LN6595As per our discussion in Creating a new tag for simple questions we want to decide on objective criteria before launching this new tag. What makes a question qualify for the tag Judaism101? The primary purpose of this tag is to allow interested users to track basic questions. Some examples of q...

 
9:07 PM
@MonicaCellio Yes and no. They were more common ten years ago than now, I think: now, I think, more people have voicemail that they cannot screen. (That impression is based on very little data. Or, for the pedants, very few data.)
 
@msh210 Why would the pedants' data on this be larger and fewer than those of anyone else?
 
@IsaacMoses Only because the impedants' is are^W is^W are smaller and more.
 
@msh210 impedance? Well, in the case of resistance, at least, we know there's more as size goes down.
 
@IsaacMoses (Thanks for the link. I was going to question you on that: the last electromagnetics I took was in eleventh grade, and I don't even remember the definition of resistance, but I'd expect more resistance from a longer wire. But the link clarified that you meant sectional area, not length.)
 
@msh210 I think you mean: <cough> For some values of "size."
 
9:20 PM
@IsaacMoses (That link also tells me that resistivity of a substance is measured in ohm meters. Copper, for example, has a resistivity of ~10^−8 ohm meters, which requires a good saw and a very good scale.)
 
@msh210 What if the ohm meter is made out of copper?
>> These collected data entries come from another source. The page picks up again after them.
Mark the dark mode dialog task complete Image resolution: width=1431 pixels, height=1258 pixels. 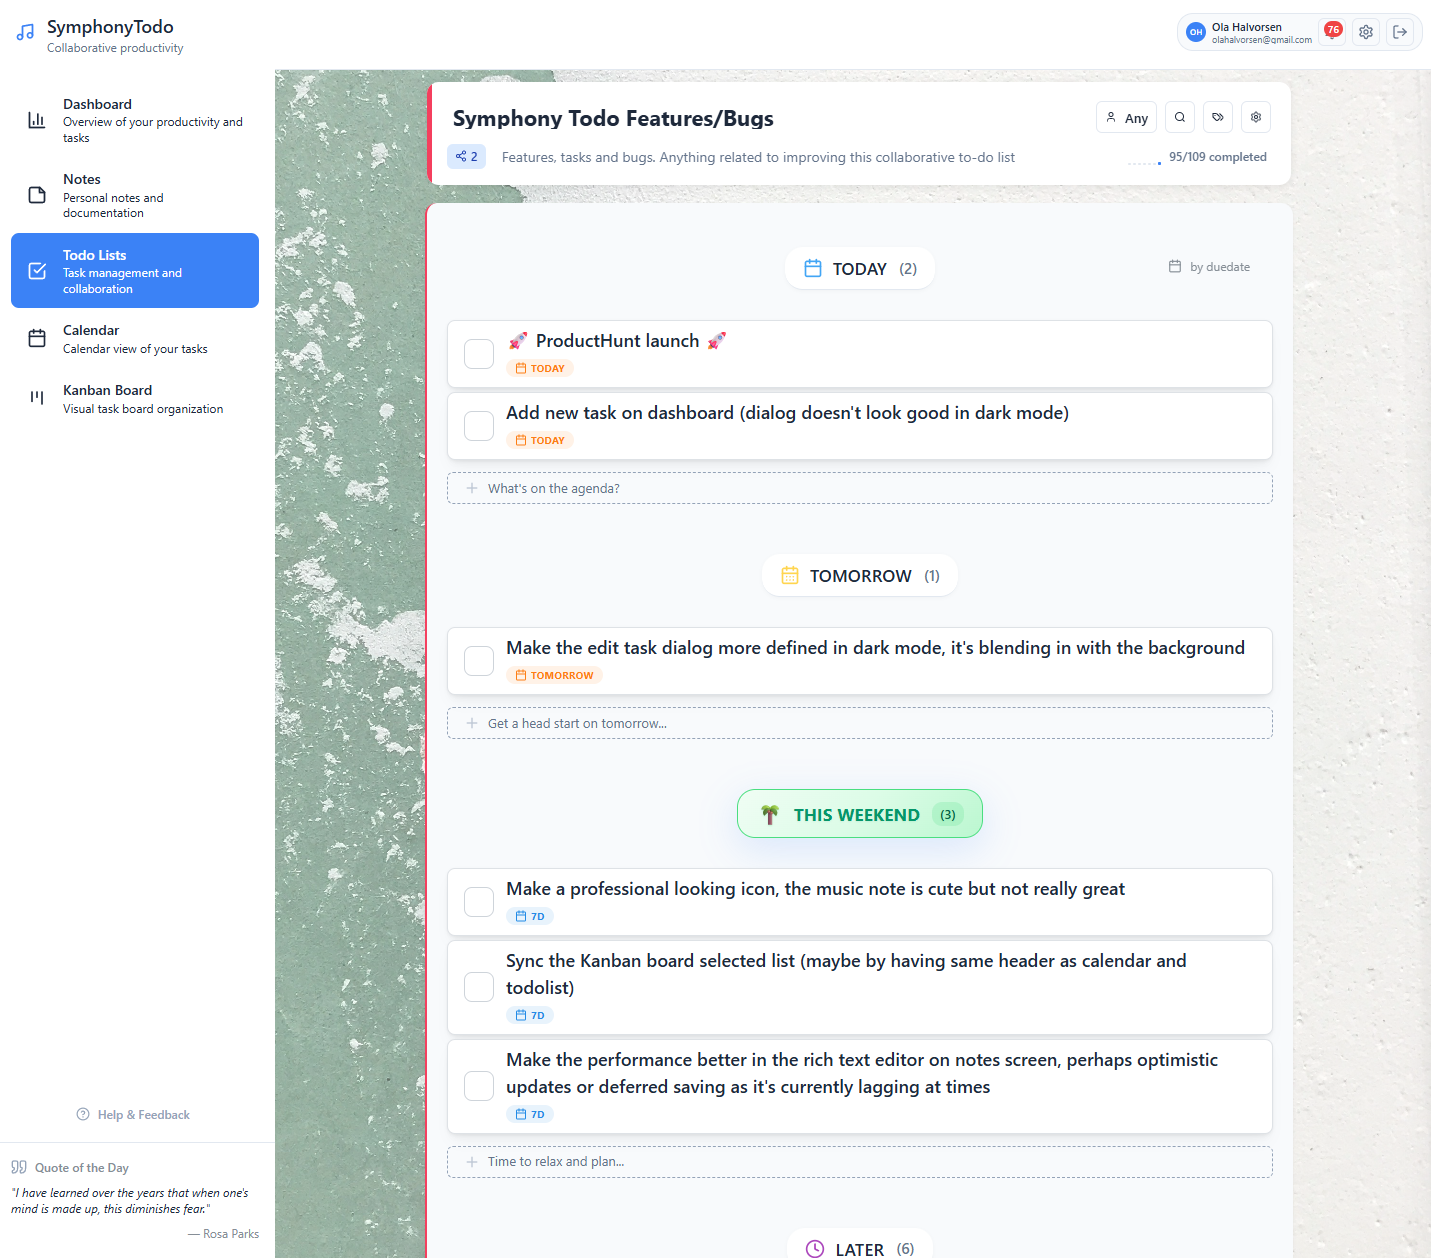coord(479,425)
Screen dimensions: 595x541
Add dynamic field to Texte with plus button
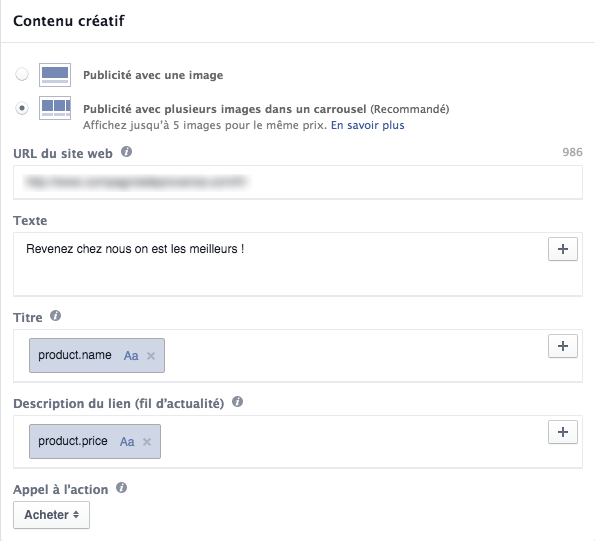(x=563, y=249)
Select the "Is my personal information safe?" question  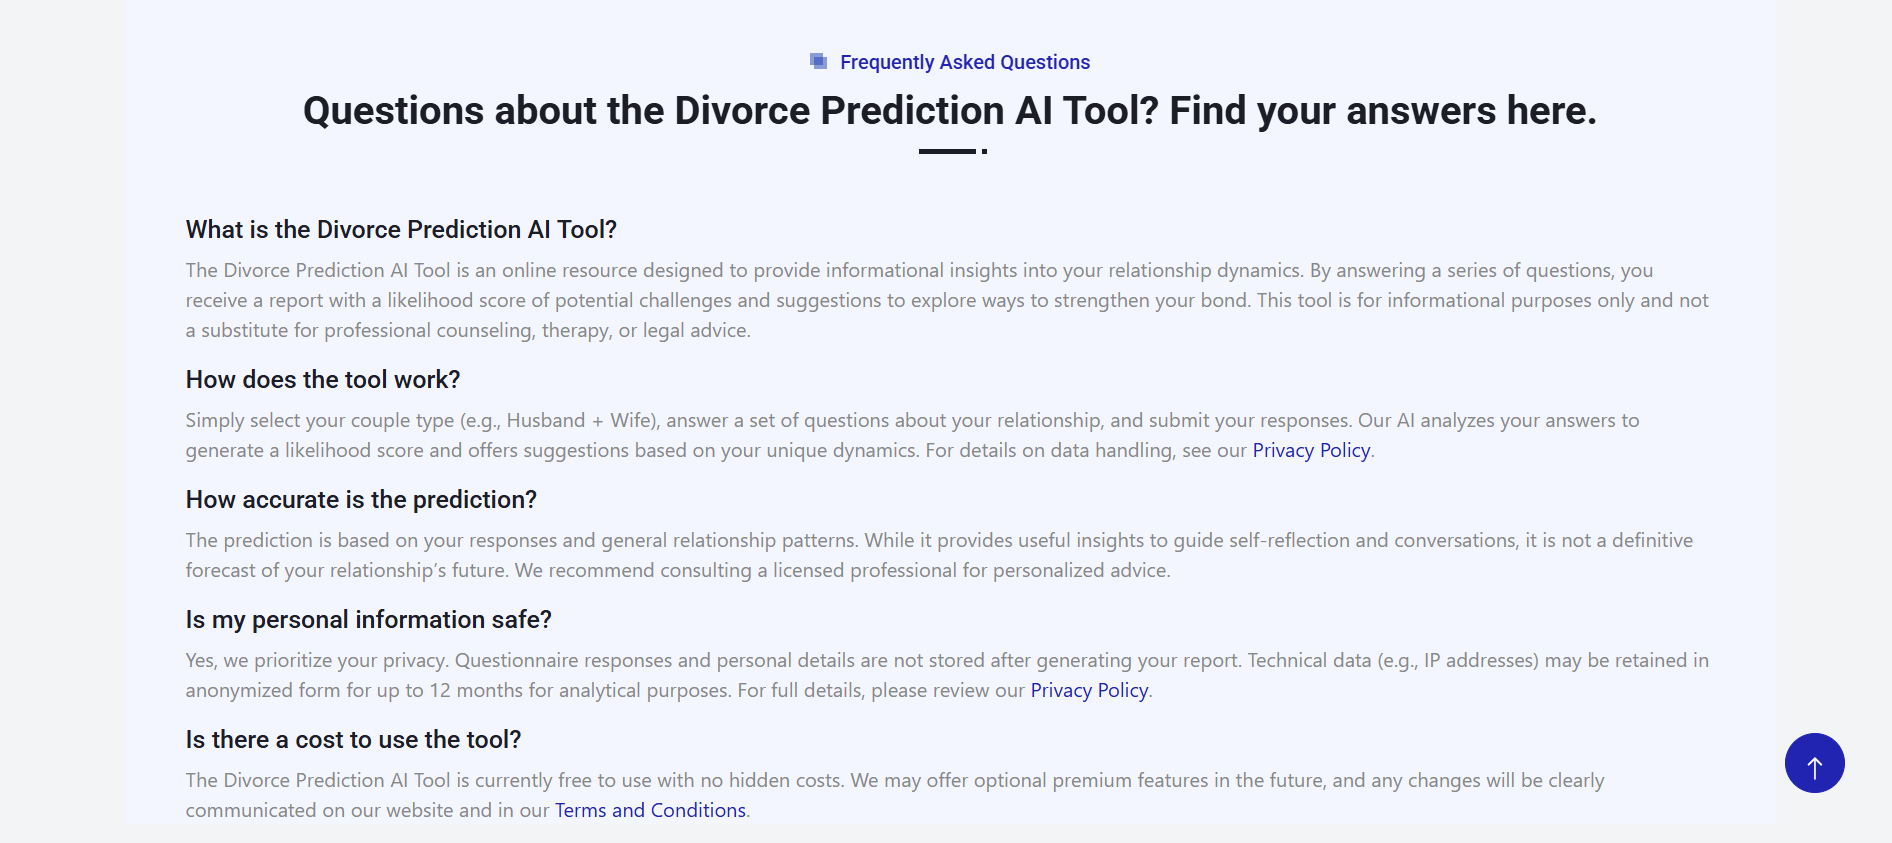coord(368,620)
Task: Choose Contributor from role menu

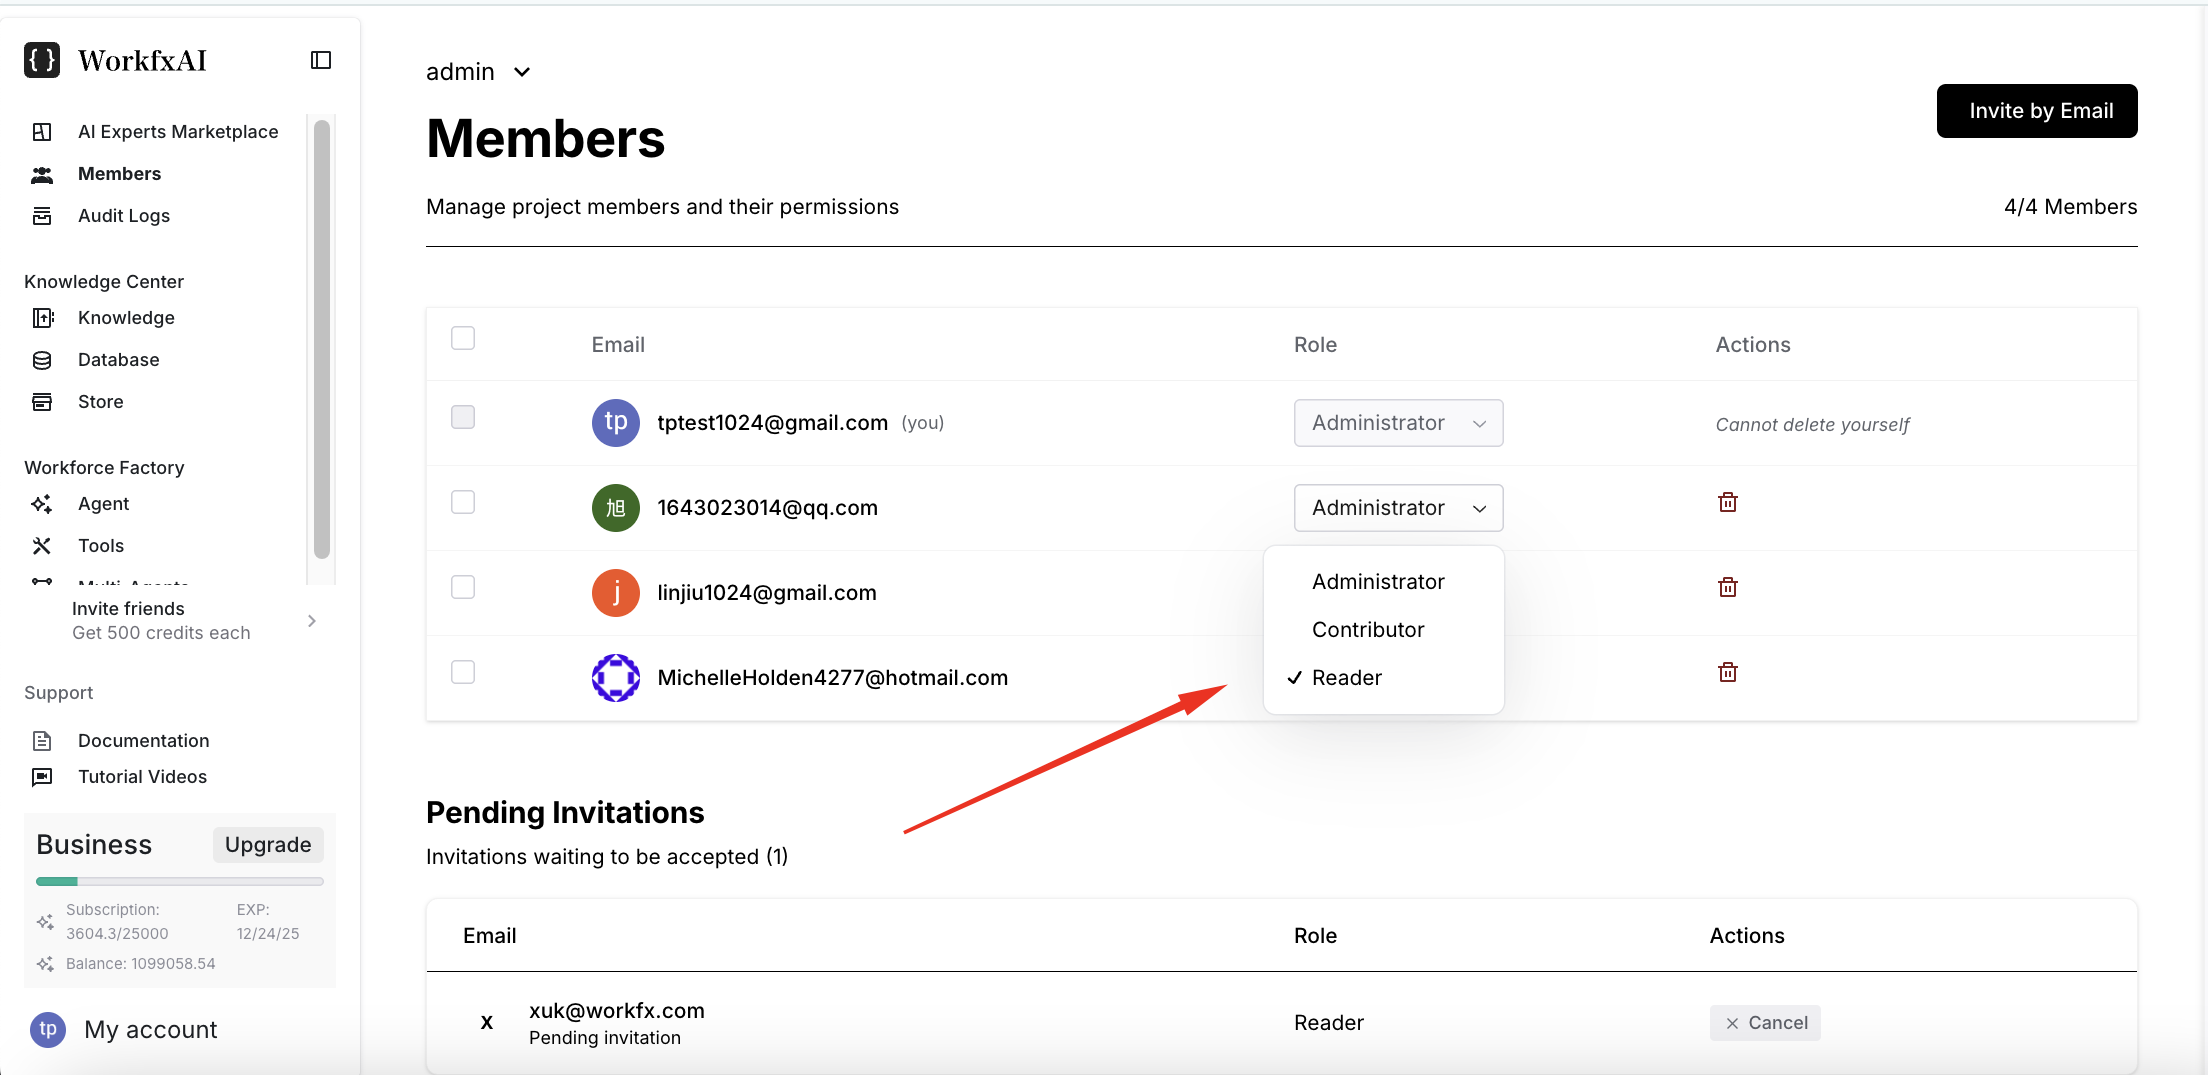Action: [x=1367, y=630]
... or is the assumption that it's made out of standard materials? They probably have a reference one in a vault in Paris.
 
@IsaacMoses Well, as overall size goes down, assuming shape stays the same, sectional area goes down more than length, so resistance goes up, as you said.
@IsaacMoses No doubt. Alongside the reference candygram.
 
@msh210 I hope they keep that one isolated from the reference foot, for hygienic purposes.
 
@ShmuelBrin, is your avatar a solid white box, or is something preventing me from seeing it?
@IsaacMoses Don't worry: no one will take a peck of the candygram, so hygiene ismoot.
 
@msh210 "smoot" is a measure of distance, not hygiene.
 
9:35 PM
@IsaacMoses (Yes, and peck is volume. I was just throwing in units for kicks.)
 
@msh210 (Oops)
Not an answer to any of our many existing marijuana questions (I checked): "Orthodox Union Certifies Medical Marijuana Products, Deem Their Use a ‘Mitzvah’"
 
@IsaacMoses That's a unit of error. Typically, measurements result in two values at once (due to Heisenberg uncertainty, I guess) -- and they are positive and negative values of the same magnitude.
 
10:33 PM
@msh210 Maybe try posting a new answer and converting to comment and seeing what it says.